Numa daquelas datas, no interior do automóvel do arguido, este beijou na boca, por duas vezes, a menor C…… .

Noutra, também no interior do automóvel, o arguido beijou-a na boca e acariciou-a com as mãos em diversas partes do corpo.

Tais beijos e carícias repetiram-se, com periodicidade aproximadamente mensal, em idênticas circunstâncias, em número de vezes não concretamente determinado, antes de 26 de Dezembro de 2001, e, depois, pelo menos, até Julho de 2002, em diferentes locais, nomeadamente na Área de Serviço de Águas Santas, na Maia, junto às Piscinas de Ermesinde e na Vila Beatriz.

No decurso do período de cerca de um ano iniciado em Junho de 2001, o arguido tirou frequentemente fotografias à menor. Para tanto, em algumas dessas ocasiões, entregava-lhe peças de roupa justa, curta, decotada e transparente, nomeadamente vestidos justos, para que ela os vestisse, o que a mesma fazia.

O arguido fotografou-a por diversas vezes, dizendo-lhe, em algumas, que se colocasse de maneira a evidenciar as zonas do seu corpo mais femininas, nomeadamente os peitos e pernas, como mostram parte das fotografias juntas aos autos.

Tais fotografias foram tiradas em diversos locais, designadamente Áreas de Serviço e Parques, como o do Norteshoping-Matosinhos, e na residência da menor.

O arguido sabia a idade da menor.

Agiu livre, voluntária e conscientemente com a intenção de, através daqueles actos descritos, satisfazer os seus desejos libidinosos, sabendo que a sua conduta era proibida e penalmente punível.

A C…….. era meiga para a mãe.

O arguido era jovem (nasceu 23/11/1976) e já com alguma experiência de vida.

Próximo do termo da relação da C……. com o arguido, aquela tornou-se nervosa e instável, desinteressada pelos estudos e pela sua higiene.

O que levou a mãe a suspeitar que algo de errado se passava com ela e a pedir ajuda aos amigos e à explicadora para se inteirar do que se passava.

A C……. sofre, sente humilhação, vergonha e revolta por aqueles actos, que tem gravados na memória.

O arguido fez crer à C……. que estava apaixonado por ela e que o único obstáculo era ela não ter ainda 18 anos.

Aproveitou-se da confiança e da amizade com a mãe da menor.

Do CRC do arguido nada consta.

O arguido confessou parcialmente os factos apurados.

Tem o 12º ano de escolaridade, fez o curso técnico-profissional de desenho da construção civil e frequentou o 3º ano do Instituto Superior de Engenharia.

Trabalha na empresa "F…….., Lda", onde aufere o ordenado de € 1600,00/mês, ilíquido.

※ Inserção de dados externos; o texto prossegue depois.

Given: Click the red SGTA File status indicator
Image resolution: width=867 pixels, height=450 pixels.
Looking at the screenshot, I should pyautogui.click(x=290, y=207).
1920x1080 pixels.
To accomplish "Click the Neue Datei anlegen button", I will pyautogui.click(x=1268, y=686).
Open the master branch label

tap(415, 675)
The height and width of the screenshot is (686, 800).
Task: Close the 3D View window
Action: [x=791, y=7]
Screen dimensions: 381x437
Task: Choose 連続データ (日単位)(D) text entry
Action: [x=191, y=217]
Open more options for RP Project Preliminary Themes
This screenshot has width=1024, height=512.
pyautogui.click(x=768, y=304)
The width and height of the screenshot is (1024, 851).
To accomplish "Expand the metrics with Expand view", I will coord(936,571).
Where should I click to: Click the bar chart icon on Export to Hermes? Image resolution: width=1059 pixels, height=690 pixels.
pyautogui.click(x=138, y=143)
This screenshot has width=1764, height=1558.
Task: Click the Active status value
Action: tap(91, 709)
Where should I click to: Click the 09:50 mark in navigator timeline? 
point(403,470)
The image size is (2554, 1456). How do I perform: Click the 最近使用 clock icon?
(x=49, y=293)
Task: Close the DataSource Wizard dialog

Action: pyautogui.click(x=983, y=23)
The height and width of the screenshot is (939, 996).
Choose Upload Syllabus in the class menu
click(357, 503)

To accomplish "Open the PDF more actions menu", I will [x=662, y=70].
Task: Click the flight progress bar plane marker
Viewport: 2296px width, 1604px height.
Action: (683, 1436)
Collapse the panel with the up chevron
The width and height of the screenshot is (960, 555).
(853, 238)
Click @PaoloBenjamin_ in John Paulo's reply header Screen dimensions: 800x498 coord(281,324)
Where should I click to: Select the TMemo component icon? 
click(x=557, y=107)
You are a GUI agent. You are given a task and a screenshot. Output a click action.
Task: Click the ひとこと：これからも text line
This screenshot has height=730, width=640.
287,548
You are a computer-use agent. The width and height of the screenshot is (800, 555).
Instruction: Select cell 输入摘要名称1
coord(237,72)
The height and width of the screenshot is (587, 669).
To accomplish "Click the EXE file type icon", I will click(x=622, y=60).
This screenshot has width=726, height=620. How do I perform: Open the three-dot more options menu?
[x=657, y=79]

Faz trabalhos por conta própria, auferindo com isso cerca de € 10.000,00/ano.

Embora já casado civilmente, ainda vive com os pais, professores reformados, em casa própria deles.

A C……. sentia uma "paixoneta" pelo arguido.

A sua mãe estava frequentemente ausente em serviço para fora.

*6. E foram considerados não provados os factos seguintes: que o arguido ainda é, presentemente, amigo da mãe da ofendida e que tal amizade provinha de há 6 anos; que os tratamentos ortodônticos da C……. se tenham iniciado concretamente em 3/5/2001 e essa seja a data da primeira consulta; que o arguido acompanhou a menor nas demais e precisas datas alegadas e que em 7 de Junho de 2001 tenha sido a segunda consulta; que a repetição dos actos tenha sido "sempre" e após todas as consultas; que o arguido mandava a ofendida pôr-se em "posições provocantes e eróticas"; que todas as fotografias fossem tiradas nas circunstâncias relatadas pela acusação, designadamente sempre com as roupas que ele lhe entregava, e que em todas o arguido lhe dissesse para evidenciar as partes mais femininas do seu corpo; que, mais tarde, tendo a menor completado já 14 anos de idade, o arguido praticou com ela coito oral; que a C…….. fosse obediente e dócil para a mãe e professores; que a C……. foi sujeita a um pesadelo pelo arguido, se transformou radicalmente, se tornou agressiva, se desinteressou pela própria vida e afirmou que queria morrer; que a descoberta da mãe fosse "quão grave e violenta"; que a menor não pudesse contar o que se estava a passar; que menor tivesse vivido pânico e sinta nojo; que o arguido usou "todas as manobras para iludir a menor"; que fosse "saudável o contacto da criança" com o grupo de amigos e amigas da mãe; que o arguido viva com "evidentes sinais exteriores de riqueza"; que o arguido tenha tirado a "inocência" à menor, tenha actuado "de forma violenta e violadora" e com "mórbidos" objectivos; que entre a menor e o arguido não existisse envolvimento amoroso, que ela não tivesse conhecimentos de sexualidade e não conhecesse o próprio arguido; que o arguido tivesse escolhido de forma calculista o coito oral para não deixar marcas e tal represente "violência agravada".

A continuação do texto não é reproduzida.